Tu es très mignon, mais tu n’as pas une bite intéressante : tu peux sans doute jouer dans des films normaux, perdu dans la masse des acteurs anonymes qui ne marqueront pas le septième art. Ou faire de la figuration, si jamais tu n’es pas convaincant quand tu récites ton texte.
Quelle déception pour toi, cher ami ! Toi qui pensais que ton sexe faisait le délice des hommes et des femmes qu’il rencontrait, parfois, ces nuits de voyages intérieurs ! Ont-ils feint le plaisir et l’orgasme pour protéger cette beauté qui est tienne, ne montrant rien de leurs déceptions sans doute plus amères que la tienne ? Ont-ils inventé ces convulsions sonores, ces transes du corps, toute cette énergie sexuelle qu’ils t’ont offerte sur un plateau doré, une avalanche de miettes fantômes ?
A la tienne, je bois à ta santé, et tes possibles reconversions : tant d’acteurs plus ou moins désoeuvrés sortent du porno, pour y revenir, toi, mon garçon, tu ne peux même pas espérer y faire les prémices d’une excursion ! Les petits poneys, c’est bien seulement pour les enfants : ces hommes et ces femmes qui dardent leurs orifices en haute définition ont besoin d’étalons performants, et perforants.

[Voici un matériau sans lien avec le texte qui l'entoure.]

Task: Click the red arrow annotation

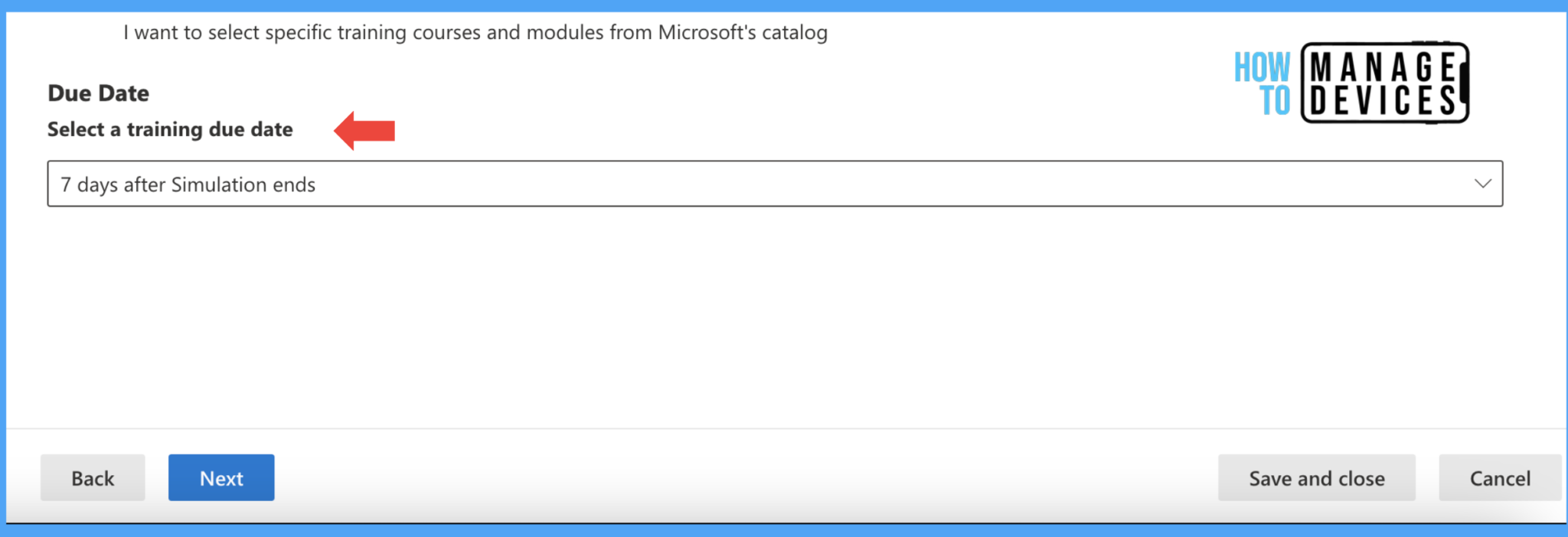Action: (364, 130)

Fin de la séance de recrutement, je prends la pose devant la vitre, fume une cigarette, repense à lui, son corps sculptural, ses petites pommes de fesses adorables qui appellent la morsure : qu’il était beau, ce jeune homme étonnant, ce candide métrosexuel, parfait… à quelques centimètres près. Quel déplaisir de l’éconduire. Et pourtant : qui se souviendrait, dans cet océan de foutre qu’il nous plaît de filmer, du visage d’un ange à peine sexué, indiqué pour les frasques de l’amour ? Qui donc banderait pour un garçon qui n’a pour lui que la beauté mais qui ne peut soutenir l’infernal fantasme qu’il suscite ?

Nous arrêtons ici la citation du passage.